Opinión

Los durmientes de Éfeso

Entre los recuerdos difusos del anciano milenario figura el asombro que había sentido cuando leyó la obra del insigne matemático Jules H Poincaré, autor de “Últimos pensamientos”, obra publicada por Espasa Calpe en su colección Austral. En la página 21, el autor cita la leyenda de los durmientes de Éfeso, los siete santos que quedaron dormidos encerrados en una cueva por orden del emperador romano Decio (249- 251 d.C.). Volvieron de su sueño al cabo de siglo y medio, en tiempos de Teodosio II y nunca fueron conscientes de la duración de su letargo. 

En una ucronía personal, el anciano recrea su participación, en el año 1957, en un hipotético encierro en “La cueva del ladrón”, ubicada en la Chaira, montes de la aldea de Limeres (Pontevedra), en un sueño que duró hasta 2019. ¿Cuánto tiempo real había trascurrido?, ¿Sólo 62 años? Cuando se encerró en la cueva, los campesinos labraban el campo utilizando el arado romano, usaban un carro tirado por tracción animal para llevar estiércol y abonar las fincas o portaban leña con la que alimentar sus “lareiras” donde preparaban la comida; cuidaban su ganado como en el neolítico, asaban el pan en hornos sellados con el excremento de las vacas, hacían un ritual con la matanza del cerdo como sus antepasados de la Edad de Piedra. La atracción sexual era un canto a la naturaleza, la procreación significaba la continuidad de la sangre y el derecho a la propiedad… Hoy, los humanos se comunican por internet, viajan al espacio, controlan la energía nuclear, se trasladan a velocidades inimaginables, curan enfermedades mortales, hablan en múltiples idiomas, tienen armas de destrucción masiva, manipulan el feto en el vientre materno, destruyen la naturaleza y la mujer iguala al hombre en derechos aunque sigue siendo víctima de la violencia machista. Sin duda han transcurridos miles de años, de ahí que el viejo haya alcanzado una existencia milenaria. 
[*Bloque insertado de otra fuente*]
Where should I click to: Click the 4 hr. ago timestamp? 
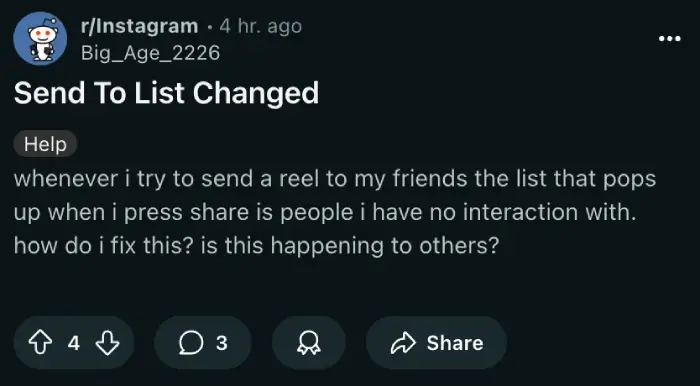coord(261,26)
Poincaré había defendido la creación de una moral científica, tal como ahora en que las religiones han perdido autoridad sobre los investigadores y hombres de ciencia. Sin embargo, no había valorado suficientemente que el control de esa moral científica podía establecer sobre la humanidad la posibilidad de imponer un pensamiento único. La globalización ha destruido múltiples culturas que enriquecían las fuentes del saber. Se ha impuesto la ley del mercado que controla los sentimientos, manipula las pasiones, destruye la creatividad y anula el pensamiento crítico, llegando a comercializar la pornografía en sustitución del erotismo. Todo ello con la anuencia de la nueva moral impuesta en que todo se compra. 

La dependencia de las sociedades modernas de los avances científicos da cobijo a la fragilidad de los ciudadanos anónimos, al mismo tiempo que clasifica a los individuos en función de su rendimiento. Sus principios licenciosos reinarán de forma absoluta, nadie podrá murmurar contra ellos, como ya nadie lo hace contra la ley de la gravedad o los axiomas de la relatividad. La ruptura de las leyes darwinianas y la degradación de los sistemas democráticos dan un poder inmenso a los subterráneos de la corrupción y del totalitarismo. La conclusión es que no debe de haber una moral científica regida por los mercados, como tampoco debe de haber una ciencia inmoral. Solo cabe preguntarse: ¿es aceptable moralmente el comportamiento de las grandes empresas farmacéuticas en el afán de monopolizar la salud?, ¿es admisible moralmente la industria y el comercio de la guerra?, ¿lo es el trabajo infantil?, ¿puede tolerarse la explotación del hombre por el hombre?, ¿despertarán algún día los pueblos de su alienante letargo amoral? 

La ciencia no puede crear por si sola una moral, necesita de la ética y de la solidaridad que hacen de ella un instrumento al servicio de la humanidad. La ciencia está prestando una gran ayuda con las vacunas, pero es hoy por hoy inmoral la exclusión de las mismas de gran parte de los seres humanos dolientes. ¡Despertemos!